The number of investors in Australian property who own five or more properties, increased 7.5% in a year, according to the Reserve Bank of Australia (RBA). 

The increase in number of investors aged over 60 is particularly alarming, the central bank warned, doubling in a year. This could pose a substantial risk to the banking system and the broader economy, warned the RBA in its recently-released Financial Stability Review.

According to the RBA analysis, 70% of investors own one property, 20% own two properties and 10% own three or more. The analysis brought to the fore the alarming fact that half of all investment properties are owned by those with multiple properties.

The RBA has recently been imposing restrictions on investor lending in order to cool the property market. The restrictions did temporarily restrain investor lending, but the latest Australian Bureau of Statistics data show that it rebounded in August. 

“Given the strong growth in investor housing credit and riskier types of borrowing over this period, investors with multiple properties likely contributed to higher risk,” said the RBA.  The interest-only loans favored by investors are another cause for concern.
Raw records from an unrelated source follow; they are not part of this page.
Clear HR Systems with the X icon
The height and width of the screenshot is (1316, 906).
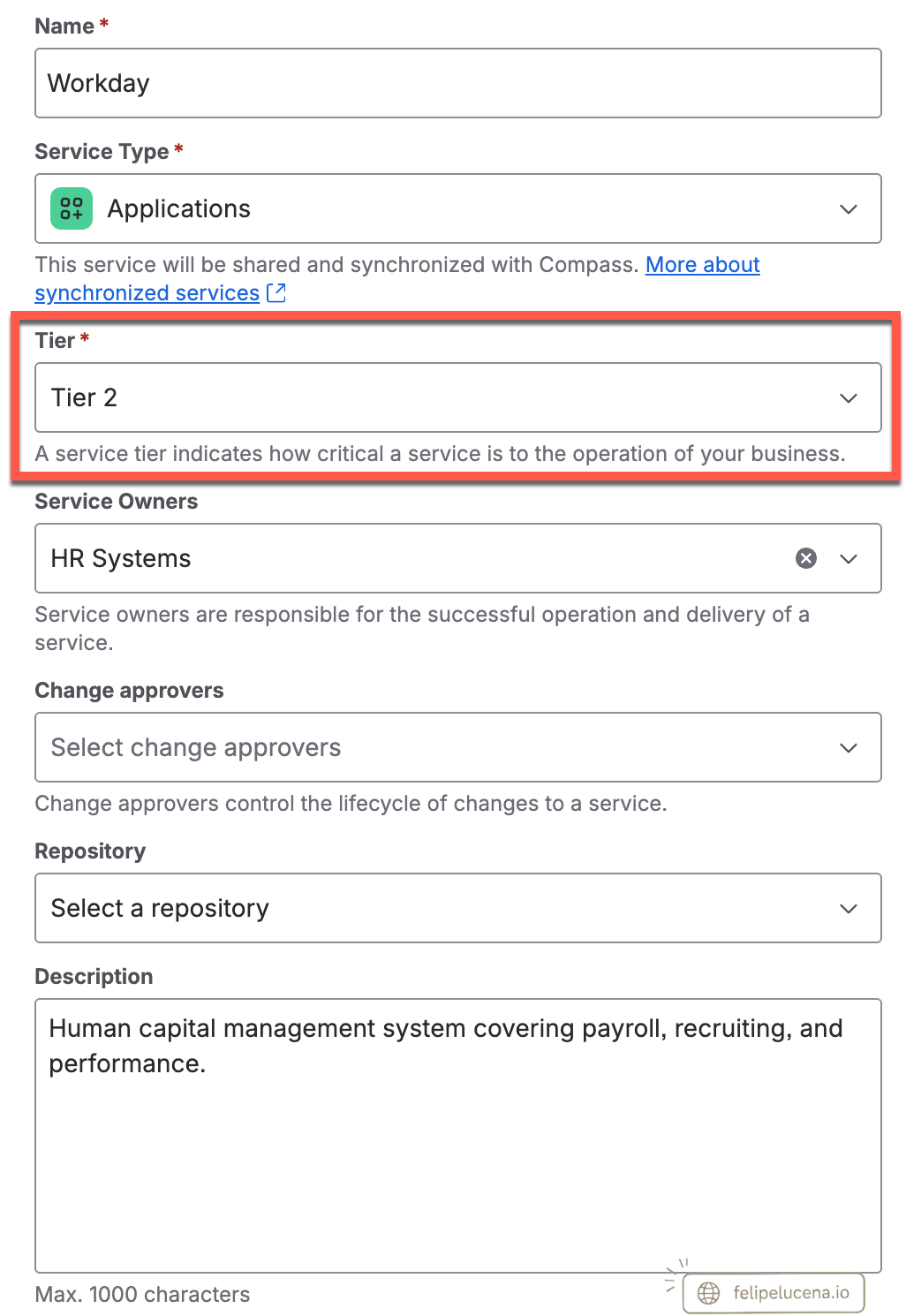(x=806, y=558)
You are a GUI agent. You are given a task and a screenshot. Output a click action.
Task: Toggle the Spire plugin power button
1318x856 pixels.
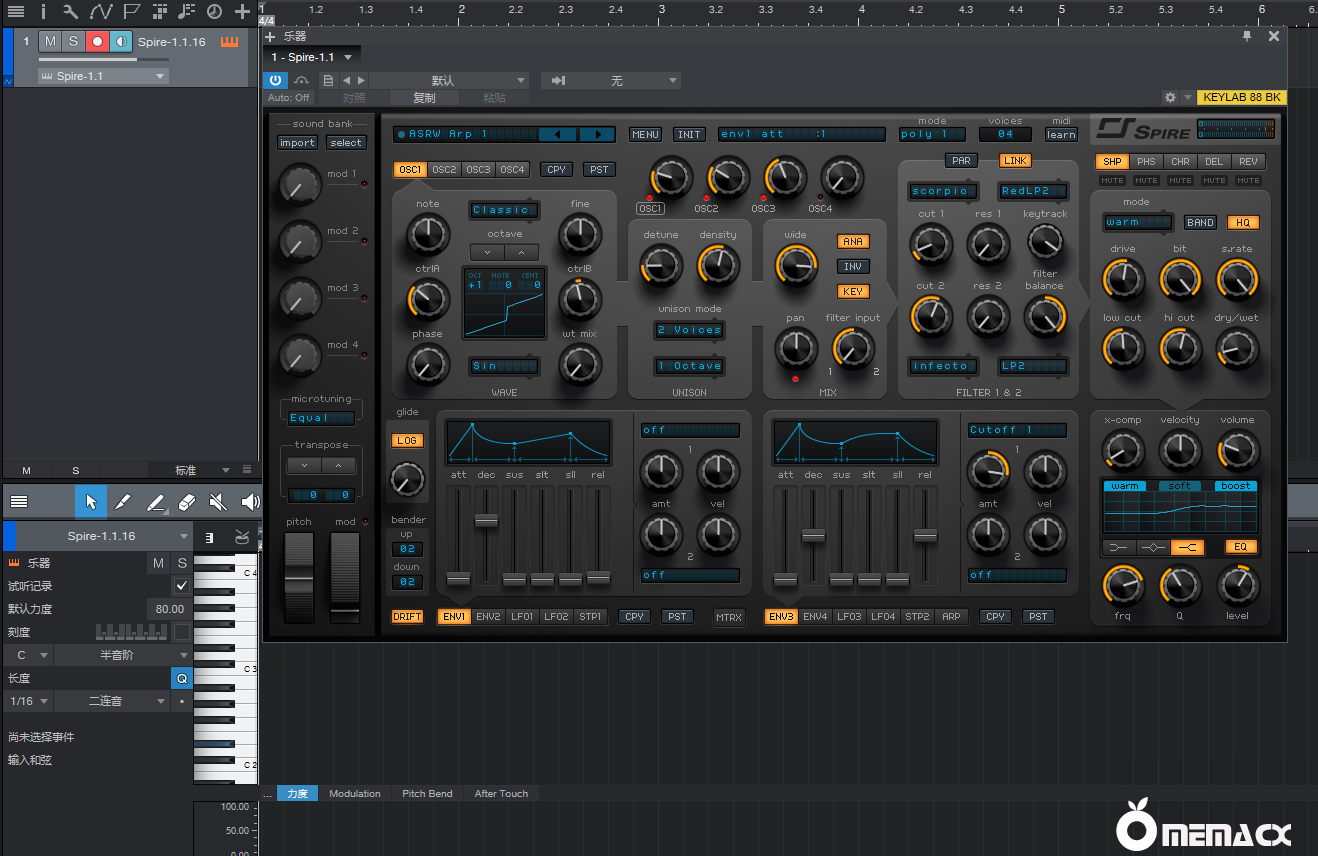(276, 80)
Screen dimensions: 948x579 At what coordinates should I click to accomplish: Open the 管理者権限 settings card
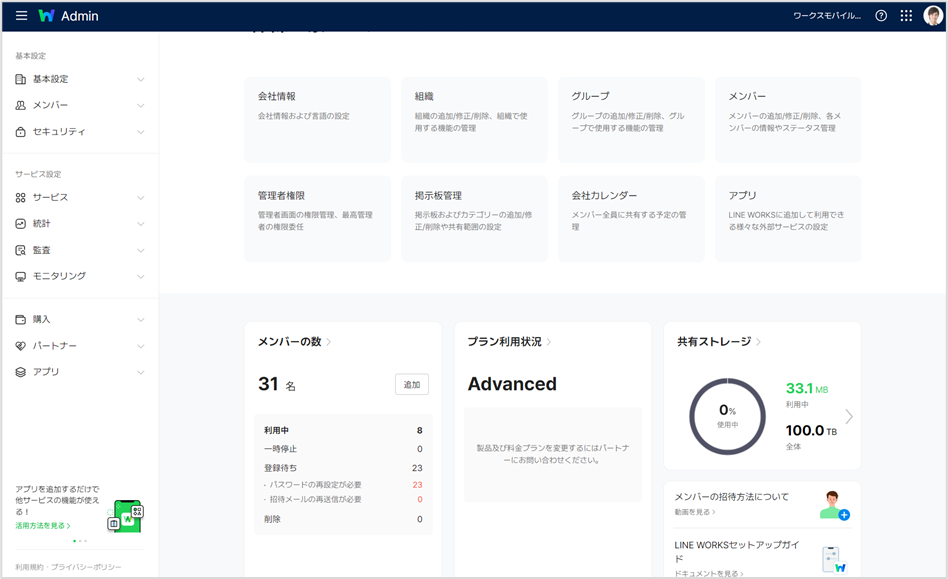317,218

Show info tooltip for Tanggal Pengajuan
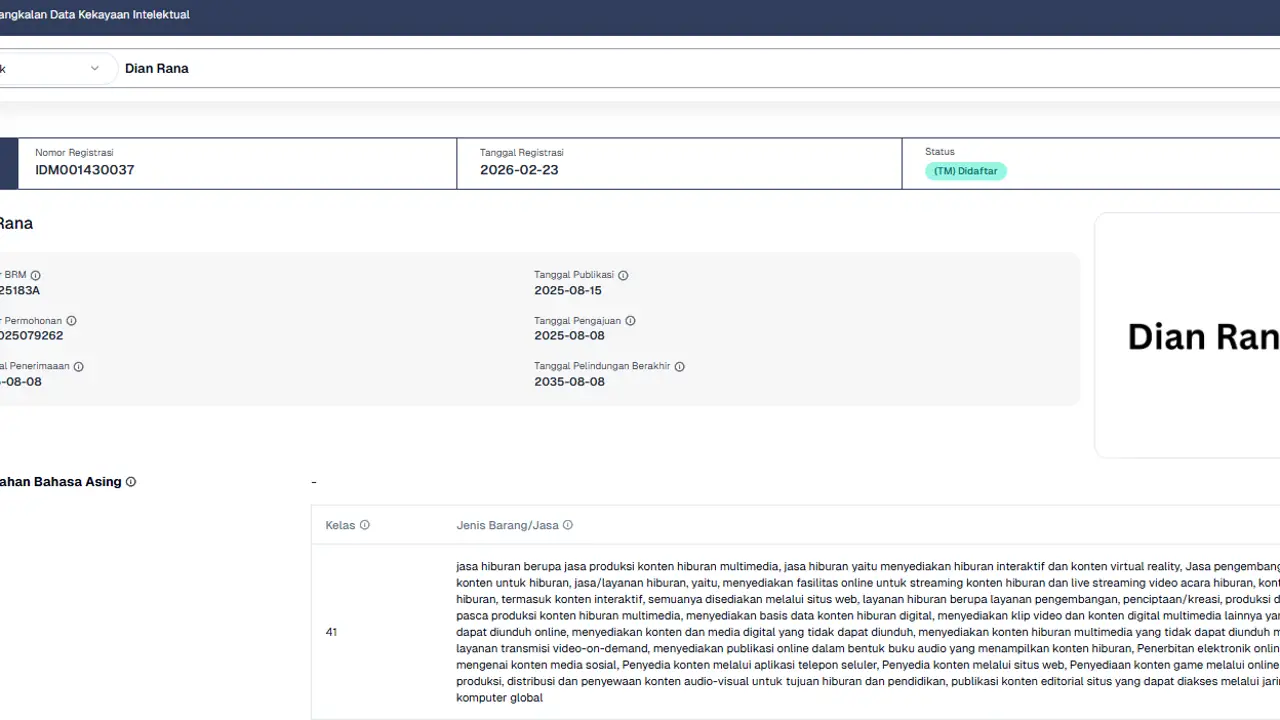click(630, 321)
In case home prices fell, the loan could end up being more than the value of the property.

The Australian Prudential Regulation Authority (APRA) earlier this year asked banks to restrict interest-only loans to 30% of new residential mortgage loans.

The share of interest-only lending had previously reached 40% per cent of the stock of residential mortgage lending by banks, which was "quite high" by international and historical standards, according to APRA.